この注目を集めないわけがないアピアランスだから、路肩の歩行者は突然姿を現したMC12に驚きを隠せなかっただろう。何しろ、オーナーのアレックス・バビントンは、今回の取材のために積載車を利用すると聞いていたのだが、キャンセルして自走してきたのだから。ウィンブルドンにあるガレージ、ジョー・マカリから、40kmほど離れた今回のテストコースまで、ロンドンの渋滞も抜けてやってきた。
だからといって、マセラティMC12が実用的なロードカーにもなり得ると、勘違いしない方がいい。エンツォがバタフライドアなのに対し、一般的な横ヒンジのドアを採用していたとしても。だが、MC12への乗り降りは比較的簡単。少し注意しながら、青いレザーで覆われたカーボンファイバー製のバケットシートへ身体を滑り込ませればいい。運転席は左側にある。

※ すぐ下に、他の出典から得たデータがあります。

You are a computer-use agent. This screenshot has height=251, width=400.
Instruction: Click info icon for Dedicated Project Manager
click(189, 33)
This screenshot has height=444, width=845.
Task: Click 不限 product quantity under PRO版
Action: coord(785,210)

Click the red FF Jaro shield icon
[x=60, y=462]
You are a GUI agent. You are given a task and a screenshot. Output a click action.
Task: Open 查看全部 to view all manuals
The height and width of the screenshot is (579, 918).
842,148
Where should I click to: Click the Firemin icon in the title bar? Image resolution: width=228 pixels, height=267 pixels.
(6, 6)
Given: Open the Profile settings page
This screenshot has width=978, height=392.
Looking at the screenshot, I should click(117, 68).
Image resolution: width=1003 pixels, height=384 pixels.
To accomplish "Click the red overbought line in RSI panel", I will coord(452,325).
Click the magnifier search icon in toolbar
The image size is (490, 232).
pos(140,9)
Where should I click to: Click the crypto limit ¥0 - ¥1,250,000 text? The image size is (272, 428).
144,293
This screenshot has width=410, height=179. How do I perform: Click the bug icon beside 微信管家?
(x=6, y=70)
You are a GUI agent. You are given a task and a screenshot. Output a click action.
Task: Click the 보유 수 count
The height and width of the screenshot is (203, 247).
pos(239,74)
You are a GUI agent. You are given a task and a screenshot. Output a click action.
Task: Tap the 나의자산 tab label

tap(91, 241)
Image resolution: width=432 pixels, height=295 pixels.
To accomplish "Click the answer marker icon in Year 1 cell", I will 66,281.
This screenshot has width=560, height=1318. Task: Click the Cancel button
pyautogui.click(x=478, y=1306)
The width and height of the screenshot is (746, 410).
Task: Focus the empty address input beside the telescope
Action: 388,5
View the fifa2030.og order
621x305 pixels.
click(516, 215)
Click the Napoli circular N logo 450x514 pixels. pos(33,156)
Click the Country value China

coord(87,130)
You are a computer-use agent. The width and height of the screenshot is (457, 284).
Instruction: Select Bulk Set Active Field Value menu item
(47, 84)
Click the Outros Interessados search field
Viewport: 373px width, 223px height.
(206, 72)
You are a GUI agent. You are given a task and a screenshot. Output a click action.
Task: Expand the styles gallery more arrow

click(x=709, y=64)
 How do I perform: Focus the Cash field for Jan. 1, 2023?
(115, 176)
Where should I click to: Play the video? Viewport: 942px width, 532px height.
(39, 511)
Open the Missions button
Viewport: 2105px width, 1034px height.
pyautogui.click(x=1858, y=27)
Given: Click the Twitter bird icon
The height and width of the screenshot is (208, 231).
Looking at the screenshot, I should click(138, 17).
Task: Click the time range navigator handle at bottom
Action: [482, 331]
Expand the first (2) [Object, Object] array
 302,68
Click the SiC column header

新車当時、MC12を試乗したテスターは、スーパーカーの標準と比較して充分に豪華だと評価していたが、私にとってはレースカーがベースの、スパルタンなものにしか見えなかった。明らかに太い横転に備えたロールゲージのパイプが走り、エンジンルームを隔てる防火壁が後方視界を閉ざす。キーをONにして青いエンジンスタートボタンを押さずとも、グランドツアラーというより、レースカーそのものの雰囲気だ。
エンジンが目をさますと、キャビンはカムとプーリーのメカニカルノイズで包まれる。防火壁でエンジンサウンドが吸収され、聞こえてくるのはセメントミキサーの巨大版のような轟音。もちろん、最近流行りのサウンドエンハンサーなどは備わっていない。
いざアクセルを踏もうとするも、ミラーや信号、操作のひとつひとつの重要度が極めて高い。ドアミラーは左右にふたつ付いているが、僅かな後方視界を与えてくれるだけで、特にクルマの直近にある沢山の死角は埋めてくれない。おかげでクルマの幅が極めて広く感じられる。クローズされたサーキットであっても、慎重にならざるを得ない。